The Null Device

The Unswinging Sixties

The BBC News Magazine takes a look at the biggest-selling records of the 1960s, revealing that, in contrast with the super-groovy sounds later associated with the decade, they were, by all accounts, not very cool:
the best-sellers of the Sixties include healthy dollops of yodelling, crooning and clarinet-tootling among the recordings that are now part of the rock canon.
Among the 1960s biggest-selling recording artists in the UK were easy-listening crooners like Ken Dodd, Engelbert Humperdinck and Frank Ifield (who not only crooned and didn't rock but also yodelled; completely unironically, of course) and wobbleboard maestro Rolf Harris. As far as I know, none of them ever ended up on a Ben Sherman T-shirt.

Of course, the 1960s and "the 1960s" are completely different things and shouldn't be confused with each other. The former is a stretch of ten solar years, starting and finishing at arbitrary points, whereas the latter is a cultural construct created in retrospect by observing what happened in the former, filtering out inconveniently outlying points and making up stories about it until a narrative emerges. And as the narrative emerges, often events that happened get subsumed into the background. So, while in the 1960s, groovy youth culture flourished in reaction against a more square status quo, and this status quo was the backdrop; "the 1960s", however, were a riot of psychedelic colour and stylish coolness; everybody was a Mod or a Rocker or else taking acid and listening to the Beatles. Much like everybody in the 1970s was a punk, a disco dancer or a super-smooth yacht rocker, and the 1980s were all about new-wave synthpop, fluorescent colours and the odd bit of hair metal.

It's like a cultural equivalent of the psychoacoustic audio compression used in MP3 files. When a sound recording is encoded to a MP3 file, the algorithm analyses it and discards the frequencies that a human listener wouldn't notice. A MP3 file is essentially a caricature of the original recording made up of the more salient frequencies; your brain fills in the gaps and you don't notice the difference. In a similar way, the historical process of interpreting a decade involves thrashing out its salient characteristics and discarding the rest. It's an ongoing process, and "the 1960s" (and "the 1970s" and "the 1980s" and onward) keep evolving in line with contemporary tastes; "the 1960s" which The Bangles and Lenny Kravitz referenced in the 1980s is not the same as the more rockist, geezerish "the 1960s" of post-Britpop lad-indie Britain. Neither, however, featured Rolf Harris.

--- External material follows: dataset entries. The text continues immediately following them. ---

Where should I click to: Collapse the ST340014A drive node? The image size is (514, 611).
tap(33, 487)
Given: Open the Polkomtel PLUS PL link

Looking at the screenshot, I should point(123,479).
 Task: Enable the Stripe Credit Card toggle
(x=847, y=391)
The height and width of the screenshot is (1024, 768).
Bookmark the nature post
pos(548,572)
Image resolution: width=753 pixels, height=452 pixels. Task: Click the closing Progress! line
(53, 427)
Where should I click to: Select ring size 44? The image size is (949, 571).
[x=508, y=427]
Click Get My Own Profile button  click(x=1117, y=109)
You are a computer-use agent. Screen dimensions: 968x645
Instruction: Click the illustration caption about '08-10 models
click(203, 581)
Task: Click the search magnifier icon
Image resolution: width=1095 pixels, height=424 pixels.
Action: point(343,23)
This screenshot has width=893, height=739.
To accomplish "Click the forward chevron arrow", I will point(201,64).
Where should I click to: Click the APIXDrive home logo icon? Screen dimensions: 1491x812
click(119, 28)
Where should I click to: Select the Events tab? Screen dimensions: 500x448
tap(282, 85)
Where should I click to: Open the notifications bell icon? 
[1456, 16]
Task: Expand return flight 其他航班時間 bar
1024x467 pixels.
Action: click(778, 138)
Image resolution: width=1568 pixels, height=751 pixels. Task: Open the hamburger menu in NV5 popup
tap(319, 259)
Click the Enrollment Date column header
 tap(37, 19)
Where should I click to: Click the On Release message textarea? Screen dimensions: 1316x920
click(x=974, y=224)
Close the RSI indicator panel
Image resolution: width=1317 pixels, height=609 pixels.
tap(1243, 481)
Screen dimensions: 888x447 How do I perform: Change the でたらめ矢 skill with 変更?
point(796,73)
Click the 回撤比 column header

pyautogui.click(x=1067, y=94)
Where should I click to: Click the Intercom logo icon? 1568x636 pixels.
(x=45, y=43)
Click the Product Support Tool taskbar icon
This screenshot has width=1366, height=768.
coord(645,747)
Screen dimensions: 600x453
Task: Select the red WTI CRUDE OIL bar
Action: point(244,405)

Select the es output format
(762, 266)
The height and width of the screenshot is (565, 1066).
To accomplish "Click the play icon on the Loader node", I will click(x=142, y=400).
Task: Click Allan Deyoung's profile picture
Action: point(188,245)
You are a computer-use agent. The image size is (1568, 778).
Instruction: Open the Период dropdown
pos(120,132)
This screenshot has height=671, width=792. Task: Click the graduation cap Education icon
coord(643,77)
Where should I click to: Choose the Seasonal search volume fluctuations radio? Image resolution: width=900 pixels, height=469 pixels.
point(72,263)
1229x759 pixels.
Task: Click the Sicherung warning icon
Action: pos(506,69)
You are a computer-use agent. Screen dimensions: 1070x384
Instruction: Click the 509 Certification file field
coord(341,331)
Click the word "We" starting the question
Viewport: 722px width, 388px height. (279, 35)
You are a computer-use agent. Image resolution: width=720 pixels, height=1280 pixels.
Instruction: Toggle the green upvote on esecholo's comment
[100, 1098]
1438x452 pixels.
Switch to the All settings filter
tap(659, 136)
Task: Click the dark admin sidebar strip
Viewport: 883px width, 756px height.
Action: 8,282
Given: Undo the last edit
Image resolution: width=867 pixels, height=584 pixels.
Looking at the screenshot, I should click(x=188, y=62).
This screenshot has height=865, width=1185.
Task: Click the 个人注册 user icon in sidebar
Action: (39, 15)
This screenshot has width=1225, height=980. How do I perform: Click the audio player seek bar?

There are 3 comments on "The Unswinging Sixties":

Posted by: Greg Sun Jun 6 13:49:58 2010

I've thought about this a bit because I agree, heavy filtering seems to happen when pop-culture decades are remembered. This struck me before w.r.t. the sixties. I was alive for 8 of them and my memory is of crewcuts and awful music. The rock/art/peace/hair revolution imagined to have taken place occurred among a small group of uni-students, somewhere else. (Ok, I lived in Brisbane, but that kind of supports my point.) Hippies and other sub-cultures was something you read about, not saw on the street. Same with the 70s and 80s - what is remembered now (Velvets, punk, post-punk etc etc) was at the time but a tiniest fraction of the music being made, and basically invisible. I interpret your "cultural data compression" as a variation on Sturgeon's Law - ninety percent of every decade is derivative crap, and we choose to remember only the tiny proportion that was good and/or influential. Except at trivia nights and bad-movie parties.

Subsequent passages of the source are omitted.